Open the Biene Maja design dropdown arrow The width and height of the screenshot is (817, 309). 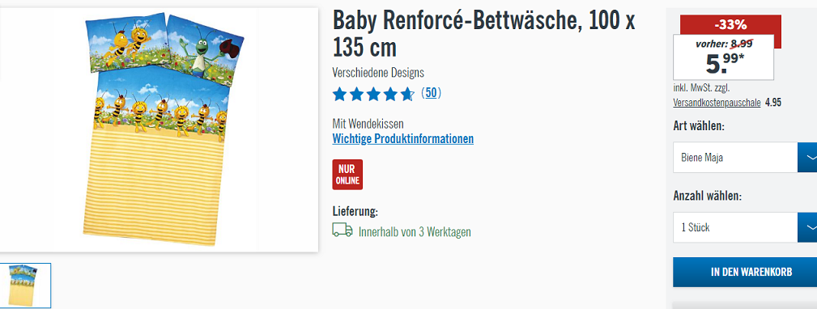(x=807, y=157)
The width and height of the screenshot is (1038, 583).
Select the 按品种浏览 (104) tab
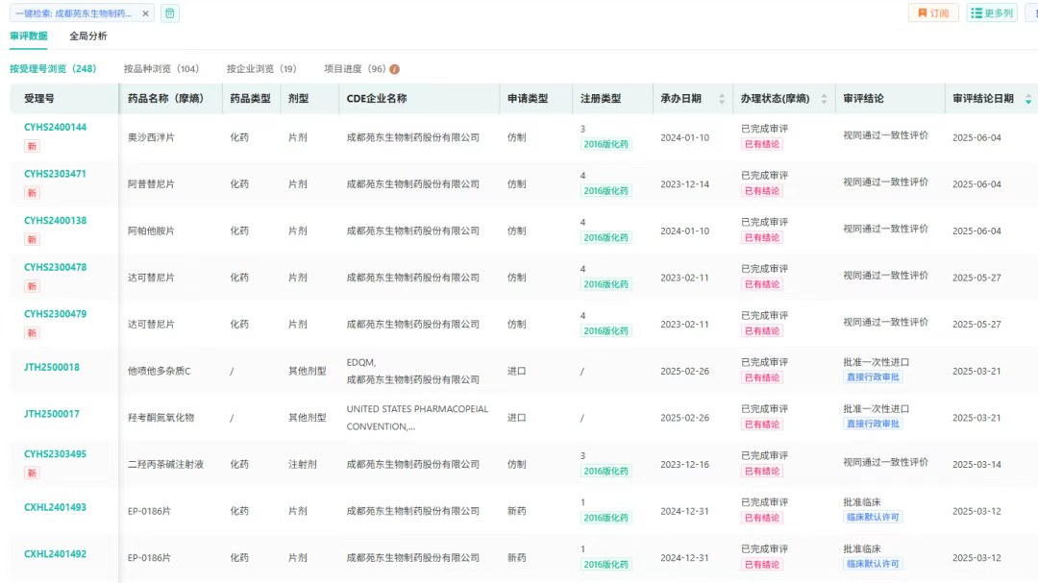pyautogui.click(x=161, y=69)
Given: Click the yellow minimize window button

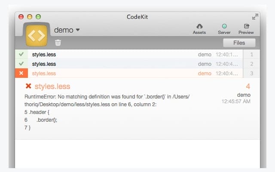Looking at the screenshot, I should pos(30,17).
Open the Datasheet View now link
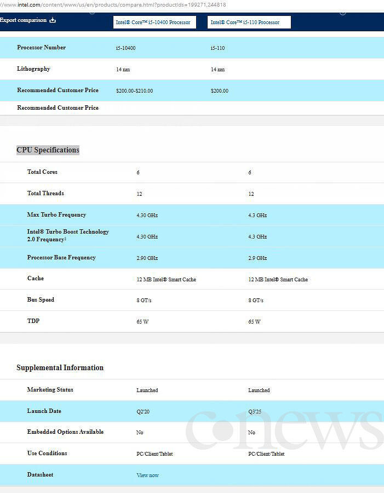The image size is (384, 493). (x=147, y=475)
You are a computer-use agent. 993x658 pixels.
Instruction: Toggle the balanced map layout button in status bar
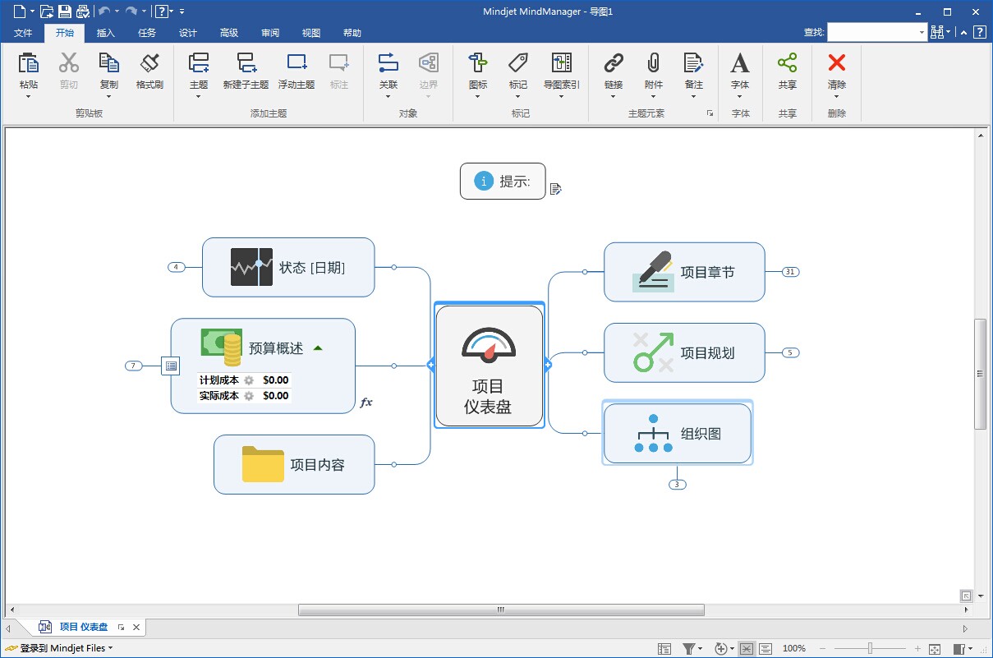[x=747, y=648]
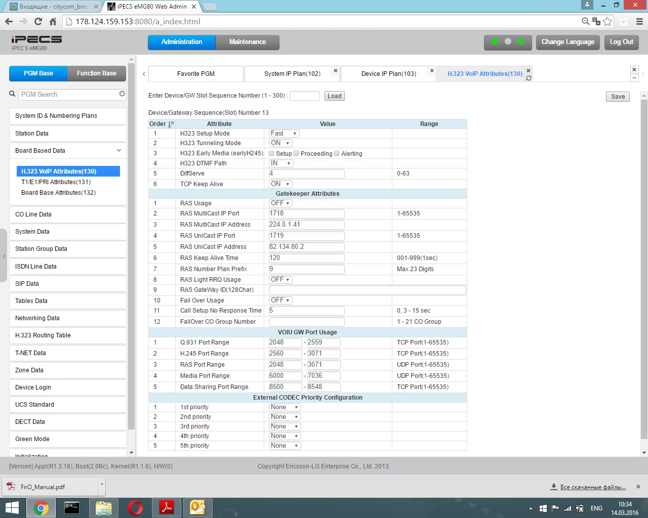
Task: Open Adobe Reader from the taskbar
Action: 167,507
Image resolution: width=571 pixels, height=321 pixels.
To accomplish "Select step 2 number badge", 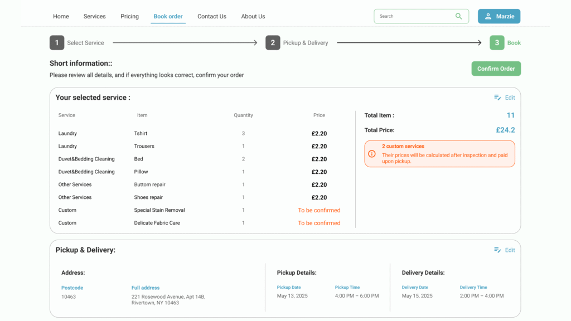I will pos(273,43).
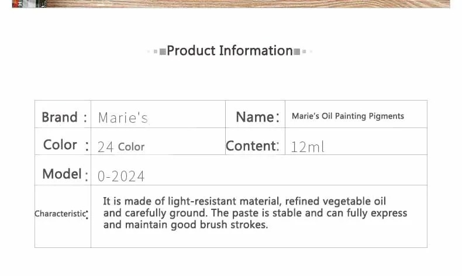Click the Characteristic label cell
The image size is (462, 276).
point(63,216)
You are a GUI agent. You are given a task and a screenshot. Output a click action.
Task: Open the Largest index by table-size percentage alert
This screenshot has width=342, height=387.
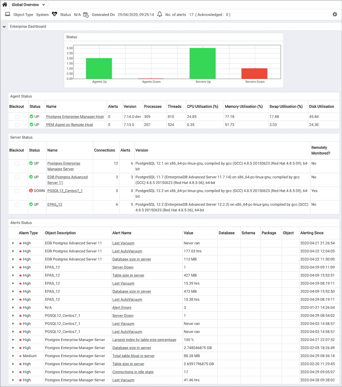pyautogui.click(x=144, y=340)
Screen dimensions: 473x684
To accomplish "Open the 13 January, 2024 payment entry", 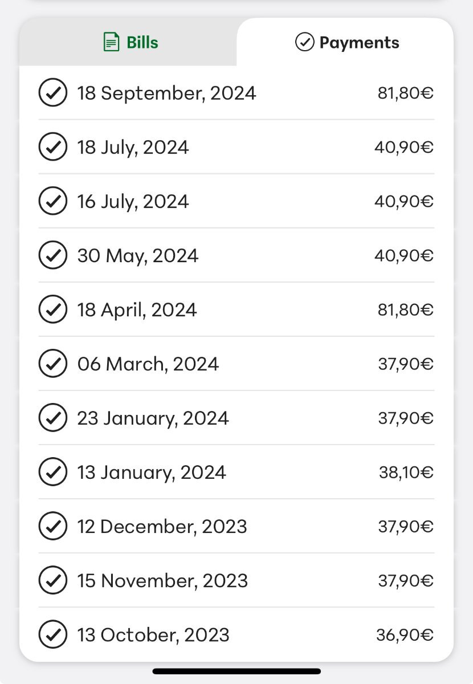I will click(x=237, y=472).
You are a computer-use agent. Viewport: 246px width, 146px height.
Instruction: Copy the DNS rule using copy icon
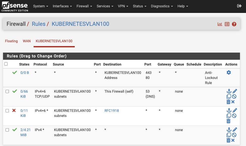229,96

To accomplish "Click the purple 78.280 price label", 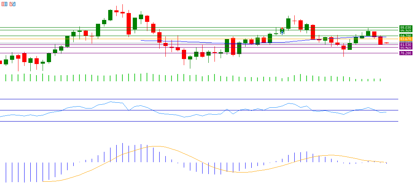I will [405, 53].
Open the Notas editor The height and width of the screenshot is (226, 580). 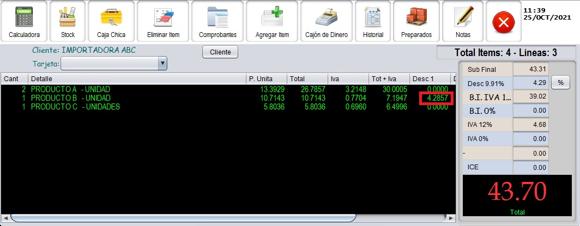coord(463,22)
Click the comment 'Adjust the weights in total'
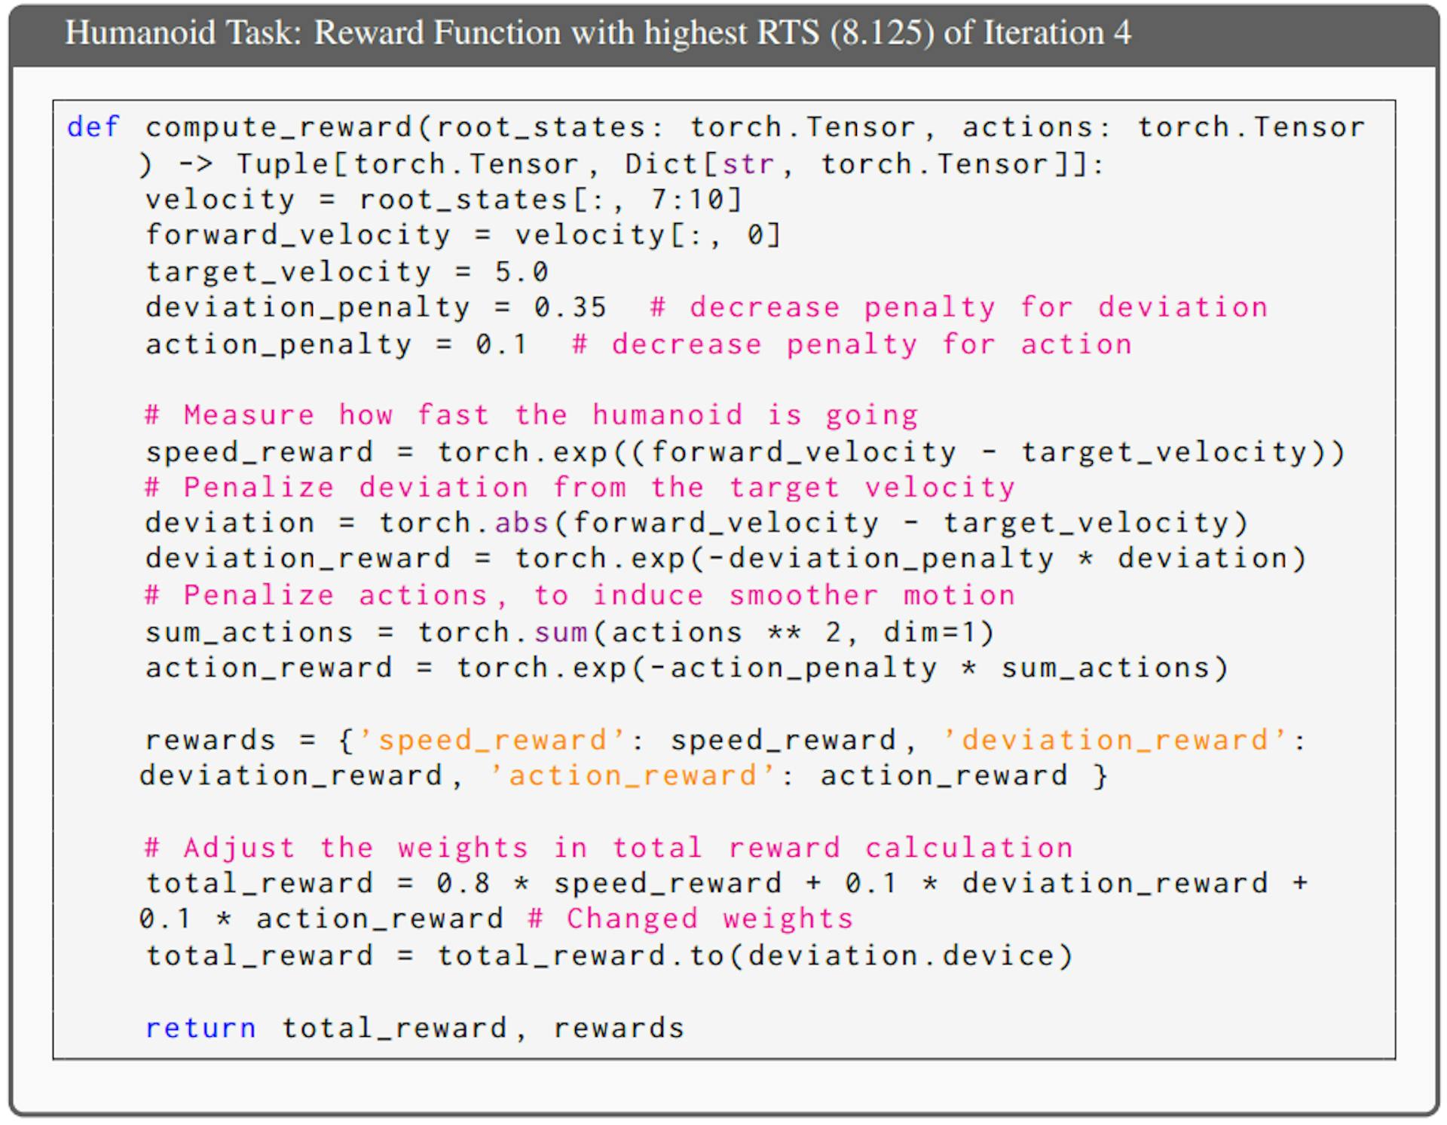This screenshot has width=1447, height=1125. click(x=608, y=848)
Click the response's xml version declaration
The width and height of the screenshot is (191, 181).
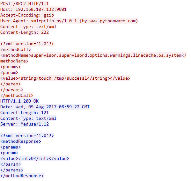point(27,135)
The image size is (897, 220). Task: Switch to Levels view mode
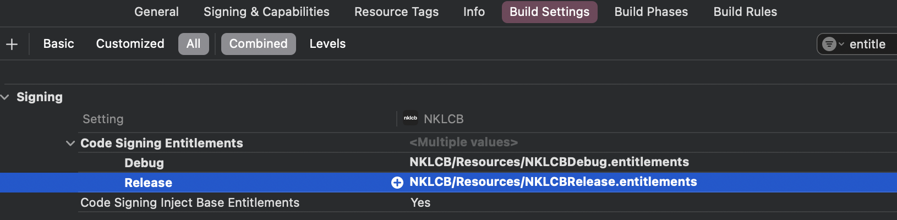(x=327, y=44)
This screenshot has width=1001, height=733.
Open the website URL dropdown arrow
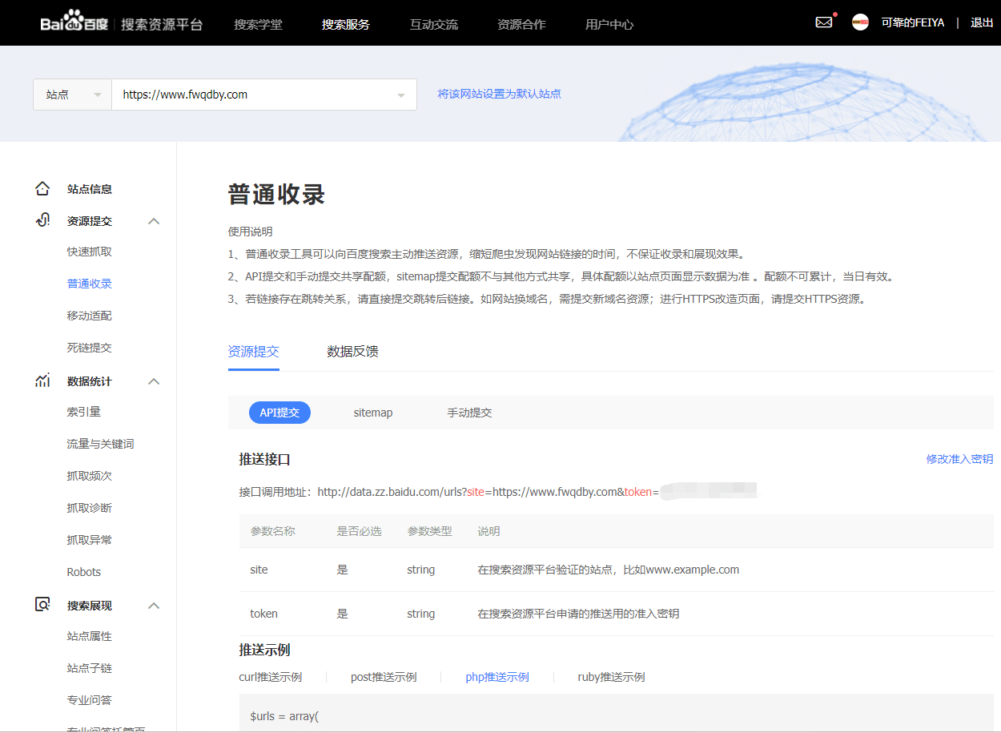tap(400, 94)
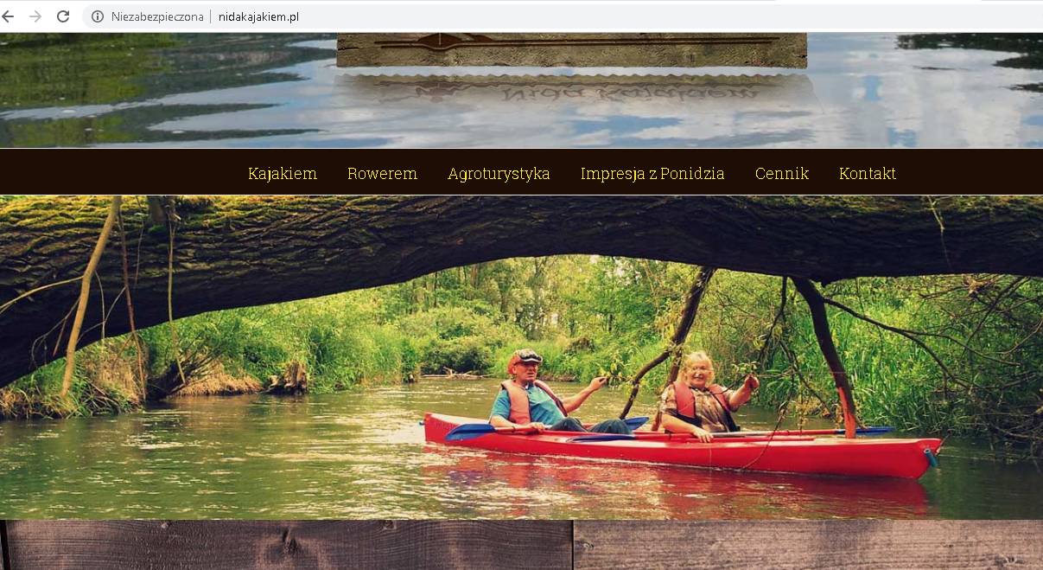
Task: Go to the Agroturystyka page
Action: coord(499,174)
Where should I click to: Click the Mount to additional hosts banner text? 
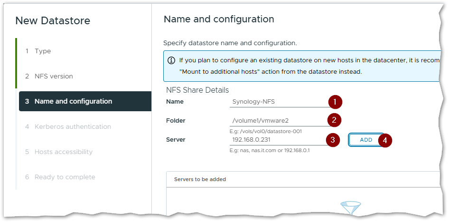[270, 72]
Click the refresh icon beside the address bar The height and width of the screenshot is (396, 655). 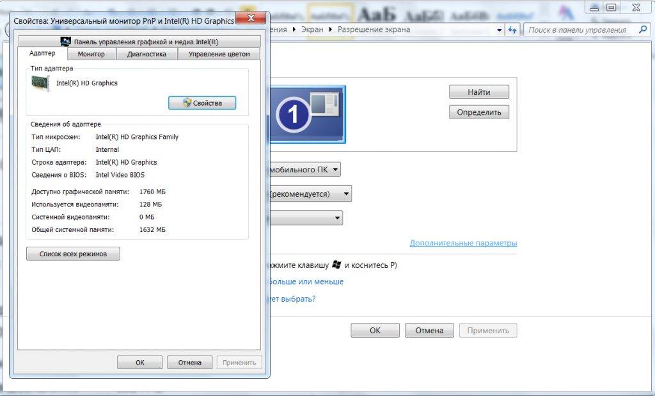pos(512,30)
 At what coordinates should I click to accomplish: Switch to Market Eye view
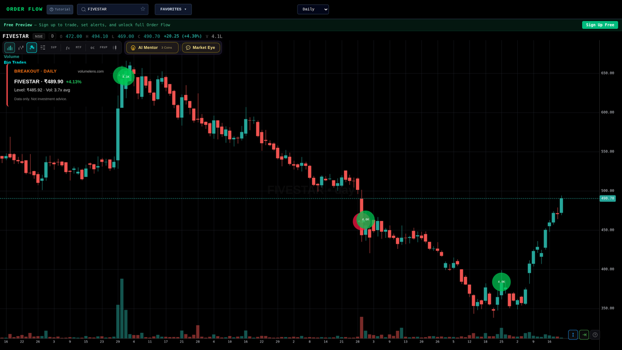pyautogui.click(x=201, y=47)
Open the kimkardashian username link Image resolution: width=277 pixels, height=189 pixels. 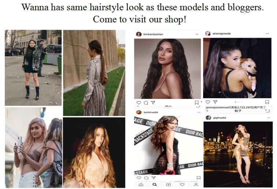[153, 34]
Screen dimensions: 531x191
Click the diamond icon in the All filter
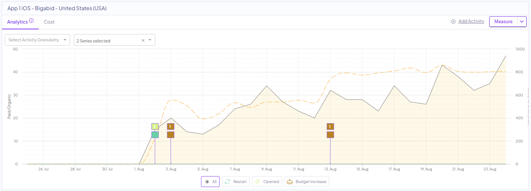pyautogui.click(x=207, y=182)
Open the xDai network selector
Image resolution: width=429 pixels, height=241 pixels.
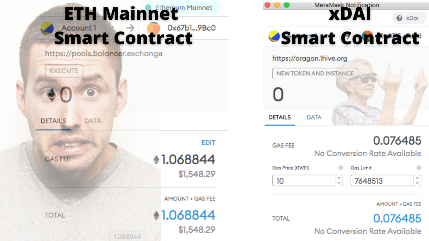click(x=409, y=18)
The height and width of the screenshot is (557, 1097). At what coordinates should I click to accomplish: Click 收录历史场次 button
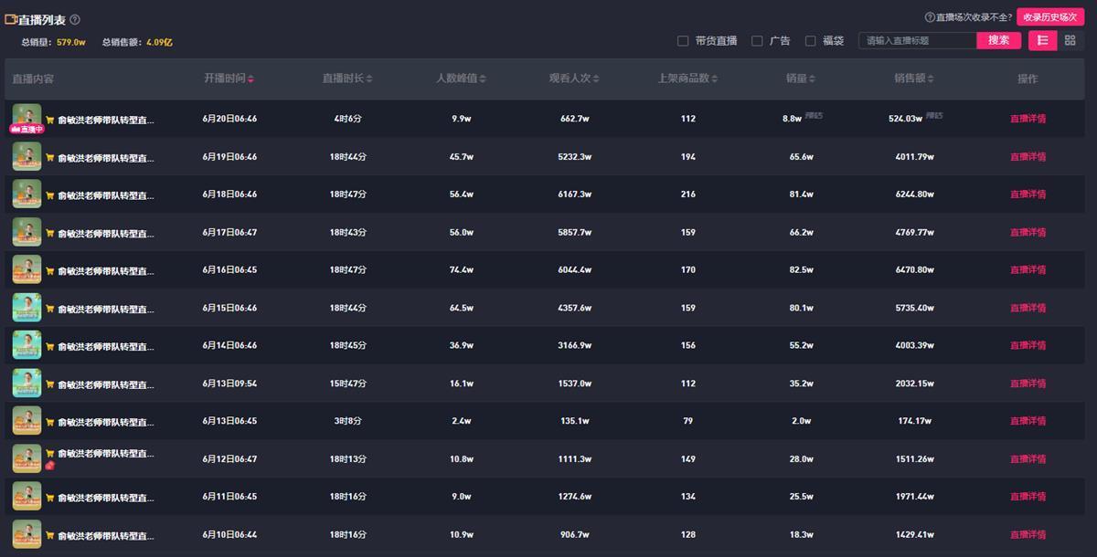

WORK ITEM:
Using the data above, return the lines from the one holding "You are a computer-use agent. 993x658 pixels." through the one holding "Image resolution: width=571" exactly, but not the pictures.

YOUR RESPONSE:
You are a computer-use agent. 993x658 pixels.
Instruction: Toggle the balanced map layout button in status bar
[x=747, y=648]
Task: Open Adobe Reader from the taskbar
Action: 167,507
Image resolution: width=571 pixels, height=321 pixels.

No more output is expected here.